Raw records:
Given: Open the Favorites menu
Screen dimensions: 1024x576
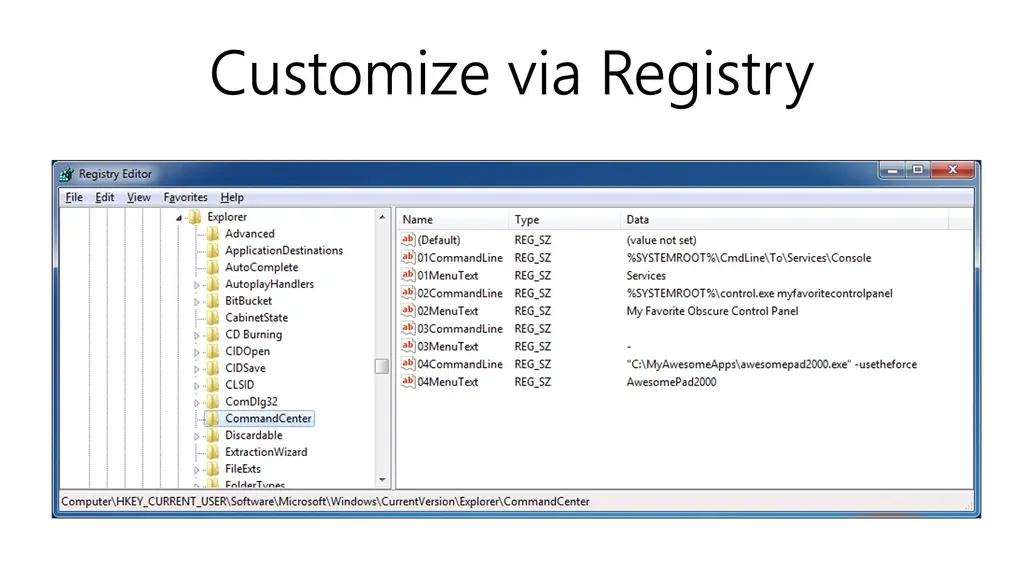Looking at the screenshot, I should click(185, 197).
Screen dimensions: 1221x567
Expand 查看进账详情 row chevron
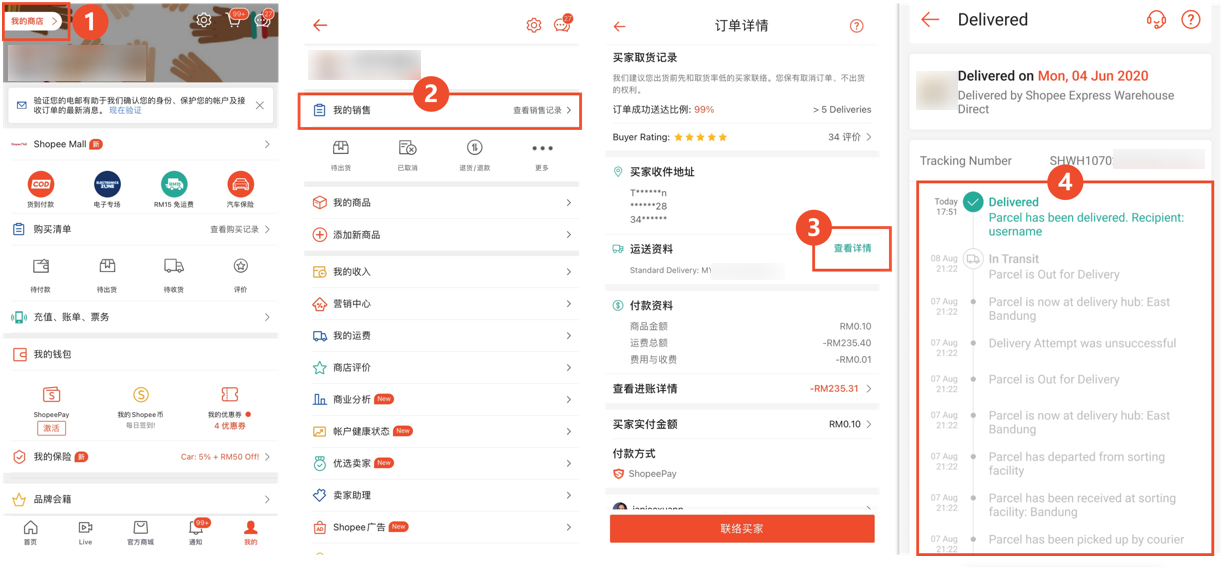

Task requirements: Format every line of the material above as a numbered list, skipping blank lines and omitting the pictures.

Correct output:
1. Given: Open the Favorites menu
2. Screen dimensions: 1024x576
3. Looking at the screenshot, I should click(185, 197).
4. Screen dimensions: 1221x567
5. Expand 查看进账详情 row chevron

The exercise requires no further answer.